The Christian Reformed Centre for Public Dialogue is encouraging people to contact their Members of Parliament (MPs) in response to the recommendations of the Standing Committee on Health from the study on Motion M47. This study examined the harmful effects of sexually violent online images, particularly their effects on children. The final recommendations of the committee did not include a robust public health response. Defend Dignity strongly encourages Canadians to speak with their MPs before the government responds to the committee’s report. MPs must understand the full scope of a public health response.

An excellent example of a public health response is the Canadian government’s response to the tobacco crisis. One of the responses was to promote strong public education about the harms of tobacco. Pornography is also severely harmful and addictive, changing neural pathways in users’ brains and is therefore especially harmful to young, developing brains. There must be education on the harms of pornography. That can be done by schools, public health units, doctors; all need to learn about its harms first in order to educate others, watch for its effects among those in their care, and be able to treat it. As with tobacco products, government needs to put clear warning labels on all print and internet pornography. An age verification system for accessing porn must be in place just as there is with purchasing tobacco or alcohol. The United Kingdom is implementing such an action soon.
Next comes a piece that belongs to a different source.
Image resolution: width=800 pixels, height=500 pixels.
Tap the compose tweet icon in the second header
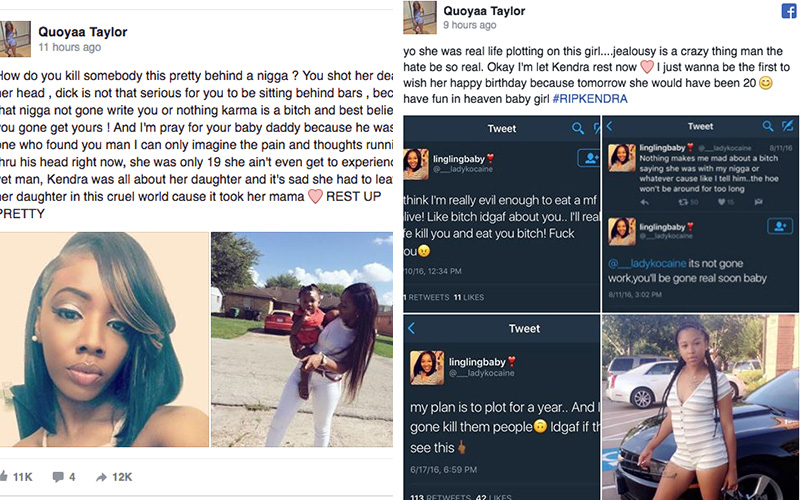coord(788,125)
Another significant public health response would be a requirement that all internet service providers (ISPs) block pornography as the default and require the consumer to “opt in” if they wished to view this material. This is already being done voluntarily by ISPs in the U.K. If ISPs get on board in Canada, this would be a powerful way to limit access to porn and the harms it causes without significantly denying people’s freedoms.
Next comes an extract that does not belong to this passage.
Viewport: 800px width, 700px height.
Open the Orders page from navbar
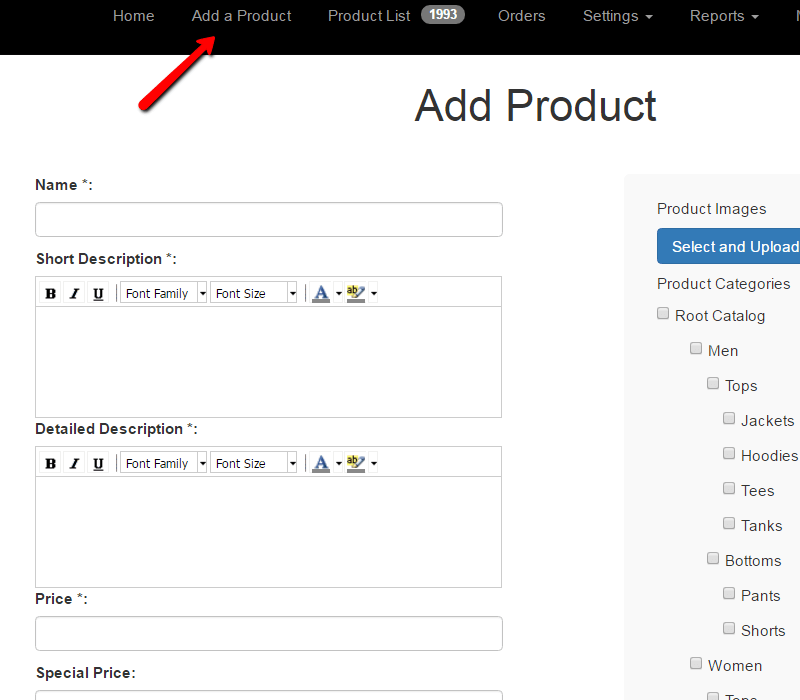click(521, 16)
However, like the Lilliputians who tied up Gulliver, we need more than just one rope to tie up the porn giant. While we wait for the government’s response to the health committee report, there are other ways to advocate for change.
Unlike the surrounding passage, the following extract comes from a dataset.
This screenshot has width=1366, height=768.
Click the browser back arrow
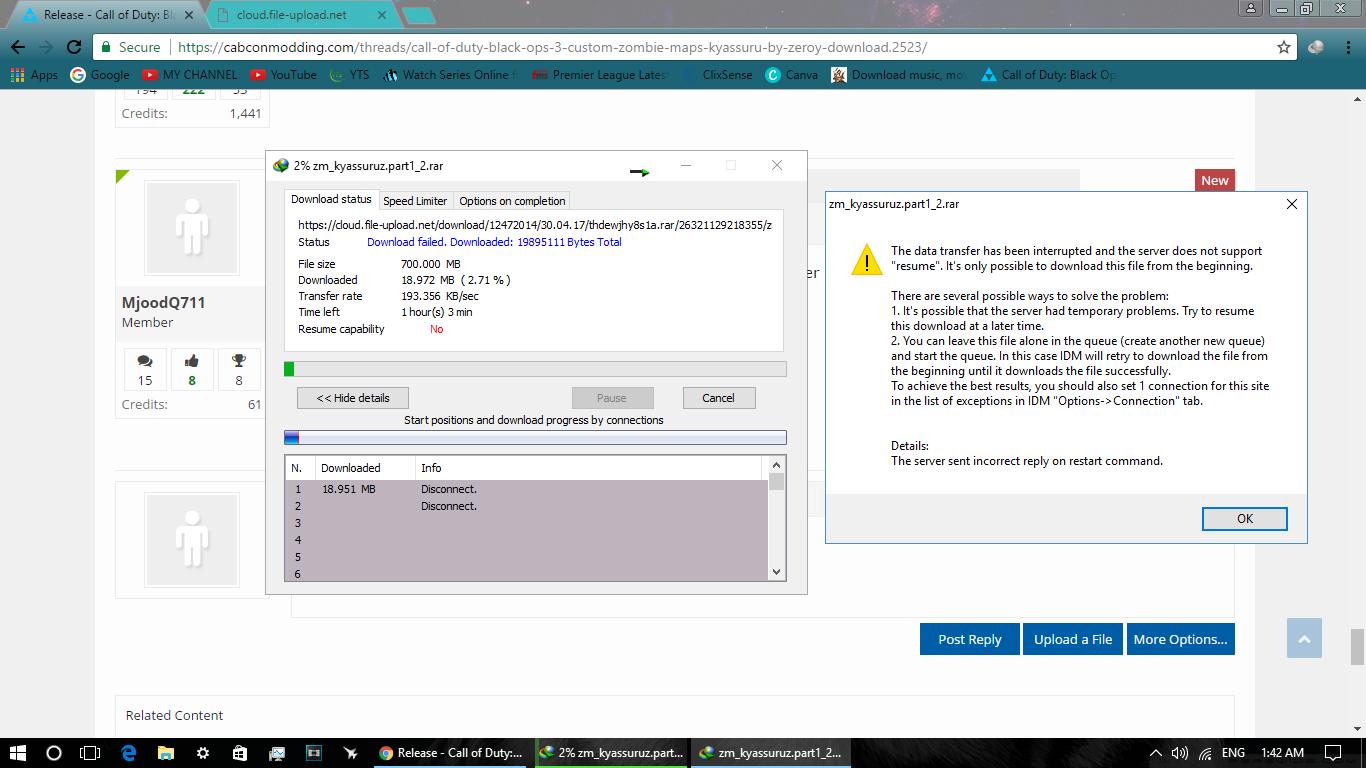coord(18,47)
Public pressure on companies whose practises allow for the ease of access to pornography is another rope in the Gulliver strategy through the Choose Change Canada campaign.

The goal of Choose Change is to affect positive change among companies and public organizations in Canada that allow for access to pornography. You can help hold them responsible by sending them a pre-written email through the Choose Change website.

Defend Dignity formulated a list of five companies and organizations in Canada that facilitate ease of access to porn.

  • Fairmont Hotels: They sell adult content videos in all their hotel rooms across Canada.
  • Amazon.ca: Canada’s largest online retailer offers over 26,000 pornographic items for sale through their site. Amazon.ca has a policy for third party groups selling on Amazon that prohibits selling items depicting nudity, pornography, and x-rated materials. However, Amazon itself sells many items that would fall in these categories.
  • Toronto Public Library: Canada’s largest library system is a target because they have no filters on their adult public computers. We have a body of evidence proving that patrons, including children, receive exposure to porn in these libraries.
  • And, finally, we are testing the waters with an internet service provider Tek Savvy, to see if they would lead the way among ISPs by blocking porn unless their consumers choose to opt in.

Can this approach make a difference? We celebrate the news that a company that was on our original list of five companies, The Keg restaurant chain, informed us on September 20, 2017 that they will be installing filters on their public WiFi in all their corporate restaurants. (You can read about it here.) Public pressure works!

In his book Half the Sky, Nicholas Kristof says, “When our values are at stake, leadership must come from ordinary citizens like you.” Will you do your part in the Gulliver strategy to tie down the giant of pornography? Each of these ropes together will make a difference.